The Prof's eyes gleam. He wets his lips. Jode says confidential. "I am a customer. I can fetch in another--a very rich man. If I finance the operation myself, will you split with me what I get outa him? Your split will be in five figures. Maybe more."

"I--ah--when I am a young man again," admits the Prof, "it would be a very good idea to have some capital with which to start life anew. Er--yes, I will agree to that."

Jode asks questions, fast, and peels off century-notes like he was dealing a hand for set-back. He is hooked; he is beaming. All during the rest of dinner he wheezes and snorts happy to himself.

After the Prof has gone away, old Jode says scornful that he is strictly a small-time operator, and he doubts if he ever took over a customer for as much as a grand in all his life. But he figures Prof is ripe for plenty more than this first installment, which is what Jode wants. Up in our rooms, he is still grinning with all his chins and wattles.

"A lovely business, eh, Buck? Convincin', too! Can't you picture how Vachti will fall for this Elixir of Youth proposition? He'll see himself young, surrounded by pretty girls...."

"I know of a coupla science-fiction writers coulda done it better," I say, detached. "But it's good enough. It would take a good man to find a hole in that theory. In fact, it would prob'ly work."

"Huh?" says Jode.

"It would prob'ly work," I repeat, firm. "That catalyst stuff is good reasonin'. I knew a fella got fired from a silverplatin' plant and he took a file and filed off some powdered bakelite into each one of the platin' baths to get even. The firm near went crazy. The bakelite don't dissolve or anything, but you can't plate when it's in the bath. It's a anticatalyst. Some of those impurities the Prof was talking about must keep the regular chemical actions from takin' place, so you get what he said."

Old Jode sits down and howls.

"That stuff about the million monkeys is true," I point out. "I read that myself in a science magazine. I got a hunch there's more to his idea than he figures. If my laboratory was set up I'd try it myself. Maybe I better had, anyways."

"Buck!" wheezes old Jode, "You'll be the death of me!"

He near strangles, laughin'. I get mad. "Okay," I say, "but I tell you right now you better let me do it if you sure-enough want that elixir. Icelandic spar ain't what he said. He's got good dope, but he's a phoney!"

Old Jode thinks that's so funny I go out and take a walk to cool off. But the more I think about it, the better the Prof's stuff looks. Next day I go to the public library and hunt up alchemy. I get a bunch of books out in the reading-room. Trismigestus. Bacon. Theophrastus. Paracelsus. Count Graby. I read them, fast, taking notes when necessary. I get fascinated; the stuff sounds plenty convincing. I get excited. It's as good as some science fiction. I fill my head up with the stuff, and a notebook with memos.

I go to a drug-store and buy some test-tubes. I get a alcohol-burner and some denatured; I go to a paint store and buy some more stuff.
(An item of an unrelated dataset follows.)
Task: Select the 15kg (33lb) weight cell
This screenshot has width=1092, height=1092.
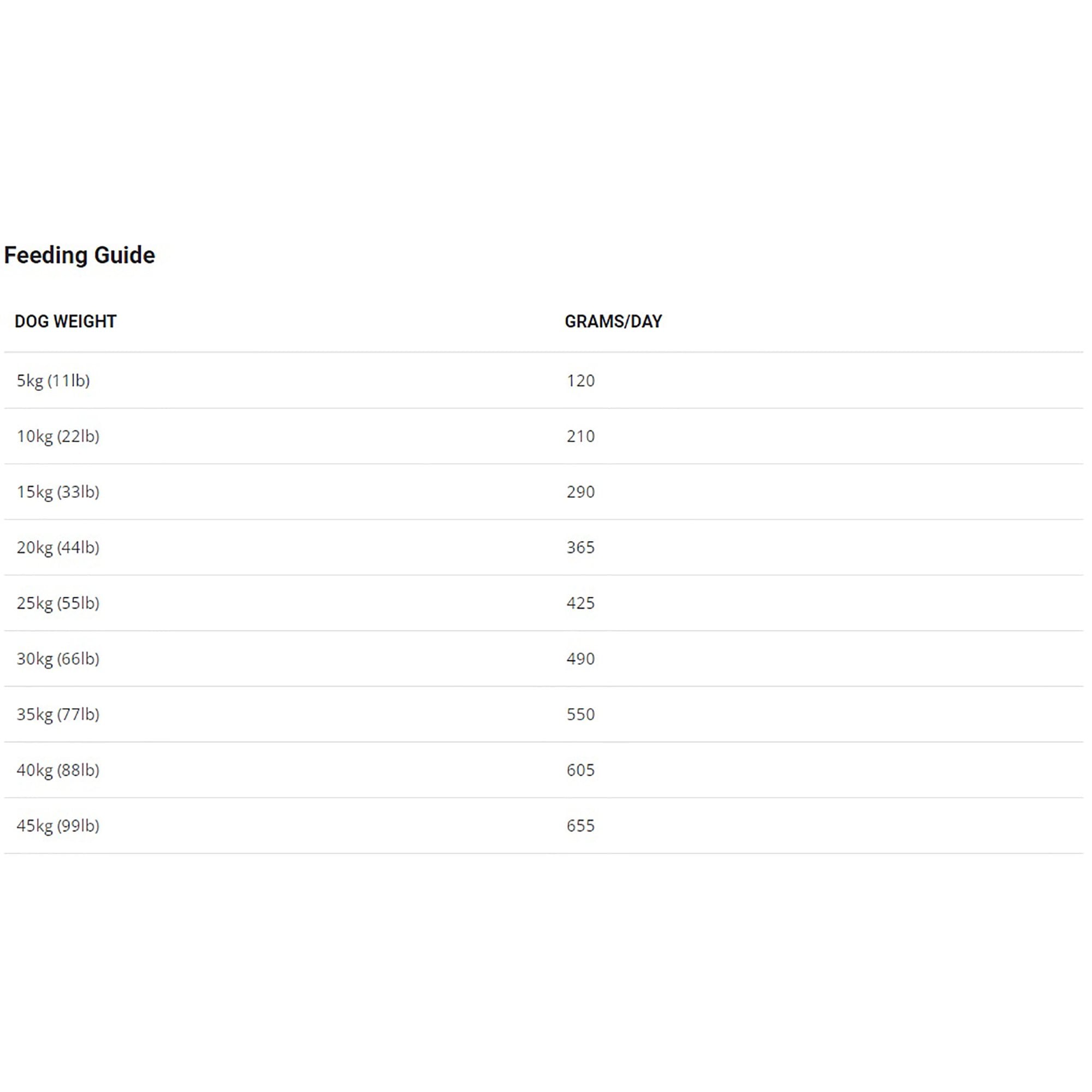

I have to hunt high and low before I can find a hobby-shop with geological specimens. I get some stuff there. Fluor-spar. The clerk sells it to me indifferent. Plenty of guys my age mess around with experiments; I get everything I need, except some egg-skin.

I go back to the hotel, lock the door and put the stuff together. I have not got pure chemicals. A hunk of native sulphur. I catch some soot from safety matches that I burn one after another under a metal ash-tray. I've got a hunk of sal-ammoniac--lump stuff, not what they sell at a drug-store. Nobody will sell me oil of vitriol, but I get some at a garage where they have it for storage batteries. I got some iron pyrites. I mix the stuff up careful. It makes an awful stink. I have to open the windows. I go through all the routine that a guy named Dr. Dee says would make a universal solvent. Nothing happens. Nothing at all.

I am pretty much disgusted. The Prof's stuff sounded good. If I'd read it in a science magazine I would've believed it and remembered it. But nothing happens. Next morning I am having breakfast when I remember about the skin of a egg. That is crazy. It ain't scientific; not modern scientific, anyhow. But I go upstairs with a egg-shell from breakfast. I get out that thin skin from inside and put it in the test-tube. Nothing happens.

I get disgusted all over again. I sit down with a science magazine, and I am reading it morbid, when I smell something funny. The test-tube is empty. There is a little white vapor around the bottom. There is a hole in the test-tube; there is a hole in the sink; there is a hole in the floor underneath. It stinks something awful. I don't know how far down the hole goes, but I know I got to get a laboratory and work this business out!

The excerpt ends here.